Dataset entries:
=====
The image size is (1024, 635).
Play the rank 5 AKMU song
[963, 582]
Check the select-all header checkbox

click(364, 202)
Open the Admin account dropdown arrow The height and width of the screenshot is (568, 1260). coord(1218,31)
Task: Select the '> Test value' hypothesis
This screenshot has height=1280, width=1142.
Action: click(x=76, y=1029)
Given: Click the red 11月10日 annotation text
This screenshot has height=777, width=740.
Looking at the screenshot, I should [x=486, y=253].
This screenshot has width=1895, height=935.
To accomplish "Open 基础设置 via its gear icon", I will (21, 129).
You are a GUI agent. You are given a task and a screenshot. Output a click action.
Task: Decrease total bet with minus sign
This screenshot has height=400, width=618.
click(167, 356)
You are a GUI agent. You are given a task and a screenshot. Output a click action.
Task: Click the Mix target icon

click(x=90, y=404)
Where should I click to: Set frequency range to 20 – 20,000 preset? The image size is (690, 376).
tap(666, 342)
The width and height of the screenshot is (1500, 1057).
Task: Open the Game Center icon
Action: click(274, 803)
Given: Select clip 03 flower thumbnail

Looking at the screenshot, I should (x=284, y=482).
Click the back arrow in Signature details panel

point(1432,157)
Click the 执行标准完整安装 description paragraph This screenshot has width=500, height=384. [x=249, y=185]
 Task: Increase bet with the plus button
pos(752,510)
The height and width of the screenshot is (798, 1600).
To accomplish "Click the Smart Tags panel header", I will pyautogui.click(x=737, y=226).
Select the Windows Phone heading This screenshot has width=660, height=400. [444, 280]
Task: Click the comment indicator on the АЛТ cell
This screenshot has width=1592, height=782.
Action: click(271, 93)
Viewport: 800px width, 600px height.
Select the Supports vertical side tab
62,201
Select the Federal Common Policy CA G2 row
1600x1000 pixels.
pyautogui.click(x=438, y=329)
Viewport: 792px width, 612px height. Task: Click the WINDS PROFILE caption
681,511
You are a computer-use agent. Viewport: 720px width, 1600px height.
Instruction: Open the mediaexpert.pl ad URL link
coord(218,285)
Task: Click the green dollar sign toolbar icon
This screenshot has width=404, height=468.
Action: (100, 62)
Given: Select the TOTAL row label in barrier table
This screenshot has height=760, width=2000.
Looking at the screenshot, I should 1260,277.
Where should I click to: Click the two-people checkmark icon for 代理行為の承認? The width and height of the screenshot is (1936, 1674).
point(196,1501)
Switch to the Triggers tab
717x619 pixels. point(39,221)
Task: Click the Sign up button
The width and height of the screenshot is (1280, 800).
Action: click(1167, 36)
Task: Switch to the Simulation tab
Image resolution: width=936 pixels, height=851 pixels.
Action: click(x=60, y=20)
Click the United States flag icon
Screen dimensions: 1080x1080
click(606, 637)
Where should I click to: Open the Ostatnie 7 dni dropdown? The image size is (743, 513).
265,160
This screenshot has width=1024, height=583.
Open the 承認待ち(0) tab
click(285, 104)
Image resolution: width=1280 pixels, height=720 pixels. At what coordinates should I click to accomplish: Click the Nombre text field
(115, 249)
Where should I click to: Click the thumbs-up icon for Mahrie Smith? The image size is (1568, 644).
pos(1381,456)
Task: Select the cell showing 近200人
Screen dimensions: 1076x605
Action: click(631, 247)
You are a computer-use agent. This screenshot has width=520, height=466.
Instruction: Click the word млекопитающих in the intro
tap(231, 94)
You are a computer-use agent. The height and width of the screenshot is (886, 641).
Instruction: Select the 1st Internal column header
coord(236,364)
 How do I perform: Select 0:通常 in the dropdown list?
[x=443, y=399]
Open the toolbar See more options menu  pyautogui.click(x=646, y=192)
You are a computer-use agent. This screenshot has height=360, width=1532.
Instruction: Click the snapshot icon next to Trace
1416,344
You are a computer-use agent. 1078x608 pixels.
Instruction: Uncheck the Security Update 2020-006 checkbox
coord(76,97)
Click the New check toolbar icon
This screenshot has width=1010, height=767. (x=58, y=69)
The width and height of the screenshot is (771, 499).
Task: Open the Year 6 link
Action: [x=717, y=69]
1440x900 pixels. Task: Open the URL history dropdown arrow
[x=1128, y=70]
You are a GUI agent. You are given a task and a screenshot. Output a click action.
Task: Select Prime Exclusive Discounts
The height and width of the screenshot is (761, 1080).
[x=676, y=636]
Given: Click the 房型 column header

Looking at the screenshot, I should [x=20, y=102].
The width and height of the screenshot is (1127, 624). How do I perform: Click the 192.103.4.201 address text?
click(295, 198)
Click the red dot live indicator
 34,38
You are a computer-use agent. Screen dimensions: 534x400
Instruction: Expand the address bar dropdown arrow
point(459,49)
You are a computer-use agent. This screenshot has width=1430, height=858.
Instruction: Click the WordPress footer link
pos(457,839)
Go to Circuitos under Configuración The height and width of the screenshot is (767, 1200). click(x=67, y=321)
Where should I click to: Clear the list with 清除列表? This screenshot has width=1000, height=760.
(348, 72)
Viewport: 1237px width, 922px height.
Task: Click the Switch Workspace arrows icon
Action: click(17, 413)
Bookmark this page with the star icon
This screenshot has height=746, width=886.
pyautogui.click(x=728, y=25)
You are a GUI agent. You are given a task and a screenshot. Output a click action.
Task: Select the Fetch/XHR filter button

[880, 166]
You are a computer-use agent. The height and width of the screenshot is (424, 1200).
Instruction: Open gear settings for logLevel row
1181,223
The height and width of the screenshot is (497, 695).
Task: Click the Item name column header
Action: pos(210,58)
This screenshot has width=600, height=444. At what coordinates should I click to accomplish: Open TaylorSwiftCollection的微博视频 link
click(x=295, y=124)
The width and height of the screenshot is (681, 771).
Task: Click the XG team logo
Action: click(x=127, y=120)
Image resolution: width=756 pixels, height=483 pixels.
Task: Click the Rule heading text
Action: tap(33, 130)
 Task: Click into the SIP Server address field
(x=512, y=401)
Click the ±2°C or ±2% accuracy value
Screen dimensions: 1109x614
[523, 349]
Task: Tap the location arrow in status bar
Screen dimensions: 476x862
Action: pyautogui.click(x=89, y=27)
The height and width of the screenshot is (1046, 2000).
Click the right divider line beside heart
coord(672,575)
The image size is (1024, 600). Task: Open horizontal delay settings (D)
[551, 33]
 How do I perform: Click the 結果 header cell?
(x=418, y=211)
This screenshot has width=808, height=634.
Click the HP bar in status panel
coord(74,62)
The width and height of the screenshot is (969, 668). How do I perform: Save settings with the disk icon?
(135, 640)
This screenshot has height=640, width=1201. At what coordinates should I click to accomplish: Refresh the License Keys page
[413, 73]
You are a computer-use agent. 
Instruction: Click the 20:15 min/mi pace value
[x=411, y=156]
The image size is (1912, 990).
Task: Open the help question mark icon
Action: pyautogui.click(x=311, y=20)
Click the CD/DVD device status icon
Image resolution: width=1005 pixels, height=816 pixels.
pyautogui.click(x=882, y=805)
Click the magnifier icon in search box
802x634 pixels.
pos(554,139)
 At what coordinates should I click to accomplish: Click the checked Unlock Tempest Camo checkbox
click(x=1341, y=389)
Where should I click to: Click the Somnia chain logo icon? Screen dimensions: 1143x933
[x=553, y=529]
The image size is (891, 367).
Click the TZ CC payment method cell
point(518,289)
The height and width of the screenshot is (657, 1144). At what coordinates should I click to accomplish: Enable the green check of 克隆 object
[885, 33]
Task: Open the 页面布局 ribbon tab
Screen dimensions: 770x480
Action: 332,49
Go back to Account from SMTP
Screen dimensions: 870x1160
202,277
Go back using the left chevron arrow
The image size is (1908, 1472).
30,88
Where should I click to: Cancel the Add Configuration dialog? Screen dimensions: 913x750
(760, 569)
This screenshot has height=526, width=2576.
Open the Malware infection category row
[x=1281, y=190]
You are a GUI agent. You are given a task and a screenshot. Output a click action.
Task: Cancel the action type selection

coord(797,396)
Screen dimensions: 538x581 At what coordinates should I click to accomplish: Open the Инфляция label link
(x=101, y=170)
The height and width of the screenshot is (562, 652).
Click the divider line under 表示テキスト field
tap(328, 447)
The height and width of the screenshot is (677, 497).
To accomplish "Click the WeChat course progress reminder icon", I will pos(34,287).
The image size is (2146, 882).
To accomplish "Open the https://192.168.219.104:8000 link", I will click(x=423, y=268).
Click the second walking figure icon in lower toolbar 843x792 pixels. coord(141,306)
=====
__Exercise instructions__: Write out, exactly as shown, only the lines running from the one that contains "The image size is (2146, 882)." to the last line above.

__Written answer__:
The image size is (2146, 882).
To accomplish "Open the https://192.168.219.104:8000 link", I will click(x=423, y=268).
Click the second walking figure icon in lower toolbar 843x792 pixels. coord(141,306)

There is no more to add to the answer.